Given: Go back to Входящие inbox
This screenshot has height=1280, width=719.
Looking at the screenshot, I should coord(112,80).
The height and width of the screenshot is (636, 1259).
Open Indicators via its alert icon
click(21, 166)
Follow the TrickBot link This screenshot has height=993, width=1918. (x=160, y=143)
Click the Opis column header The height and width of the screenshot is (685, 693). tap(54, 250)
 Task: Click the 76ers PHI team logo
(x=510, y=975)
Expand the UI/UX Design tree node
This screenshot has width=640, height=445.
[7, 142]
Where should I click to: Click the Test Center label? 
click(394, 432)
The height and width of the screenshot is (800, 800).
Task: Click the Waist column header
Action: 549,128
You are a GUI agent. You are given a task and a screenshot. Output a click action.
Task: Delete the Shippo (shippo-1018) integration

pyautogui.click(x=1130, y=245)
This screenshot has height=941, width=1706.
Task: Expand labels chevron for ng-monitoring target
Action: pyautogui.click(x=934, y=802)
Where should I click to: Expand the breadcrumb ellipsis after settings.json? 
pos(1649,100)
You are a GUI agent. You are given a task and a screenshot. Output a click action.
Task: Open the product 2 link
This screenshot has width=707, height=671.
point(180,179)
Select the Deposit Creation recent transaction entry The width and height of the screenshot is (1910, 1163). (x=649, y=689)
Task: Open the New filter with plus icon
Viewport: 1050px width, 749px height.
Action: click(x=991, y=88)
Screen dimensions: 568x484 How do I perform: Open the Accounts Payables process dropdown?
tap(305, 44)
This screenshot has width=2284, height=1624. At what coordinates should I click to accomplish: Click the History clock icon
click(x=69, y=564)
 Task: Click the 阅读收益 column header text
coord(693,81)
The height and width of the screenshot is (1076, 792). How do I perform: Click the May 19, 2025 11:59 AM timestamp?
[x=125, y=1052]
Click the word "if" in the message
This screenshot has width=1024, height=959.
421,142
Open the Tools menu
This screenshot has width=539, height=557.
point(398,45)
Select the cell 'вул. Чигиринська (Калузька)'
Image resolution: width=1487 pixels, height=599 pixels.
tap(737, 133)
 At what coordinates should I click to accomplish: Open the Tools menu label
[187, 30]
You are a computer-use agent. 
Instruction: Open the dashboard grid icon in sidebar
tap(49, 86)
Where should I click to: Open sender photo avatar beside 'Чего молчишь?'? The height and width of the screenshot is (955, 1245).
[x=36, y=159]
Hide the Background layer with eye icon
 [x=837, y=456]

_ _ _ _

◆ **Your instructions**: The records above must be reproduced word for word.

◆ **Result of the task**:
Given: Go back to Входящие inbox
This screenshot has height=1280, width=719.
Looking at the screenshot, I should coord(112,80).
The height and width of the screenshot is (636, 1259).
Open Indicators via its alert icon
click(21, 166)
Follow the TrickBot link This screenshot has height=993, width=1918. (x=160, y=143)
Click the Opis column header The height and width of the screenshot is (685, 693). tap(54, 250)
 Task: Click the 76ers PHI team logo
(x=510, y=975)
Expand the UI/UX Design tree node
This screenshot has width=640, height=445.
[7, 142]
Where should I click to: Click the Test Center label? 
click(394, 432)
The height and width of the screenshot is (800, 800).
Task: Click the Waist column header
Action: 549,128
You are a GUI agent. You are given a task and a screenshot. Output a click action.
Task: Delete the Shippo (shippo-1018) integration

pyautogui.click(x=1130, y=245)
This screenshot has height=941, width=1706.
Task: Expand labels chevron for ng-monitoring target
Action: pyautogui.click(x=934, y=802)
Where should I click to: Expand the breadcrumb ellipsis after settings.json? 
pos(1649,100)
You are a GUI agent. You are given a task and a screenshot. Output a click action.
Task: Open the product 2 link
This screenshot has width=707, height=671.
point(180,179)
Select the Deposit Creation recent transaction entry The width and height of the screenshot is (1910, 1163). (x=649, y=689)
Task: Open the New filter with plus icon
Viewport: 1050px width, 749px height.
Action: click(x=991, y=88)
Screen dimensions: 568x484 How do I perform: Open the Accounts Payables process dropdown?
tap(305, 44)
This screenshot has width=2284, height=1624. At what coordinates should I click to accomplish: Click the History clock icon
click(x=69, y=564)
 Task: Click the 阅读收益 column header text
coord(693,81)
The height and width of the screenshot is (1076, 792). How do I perform: Click the May 19, 2025 11:59 AM timestamp?
[x=125, y=1052]
Click the word "if" in the message
This screenshot has width=1024, height=959.
421,142
Open the Tools menu
This screenshot has width=539, height=557.
point(398,45)
Select the cell 'вул. Чигиринська (Калузька)'
Image resolution: width=1487 pixels, height=599 pixels.
tap(737, 133)
 At what coordinates should I click to accomplish: Open the Tools menu label
[187, 30]
You are a computer-use agent. 
Instruction: Open the dashboard grid icon in sidebar
tap(49, 86)
Where should I click to: Open sender photo avatar beside 'Чего молчишь?'? The height and width of the screenshot is (955, 1245).
[x=36, y=159]
Hide the Background layer with eye icon
 [x=837, y=456]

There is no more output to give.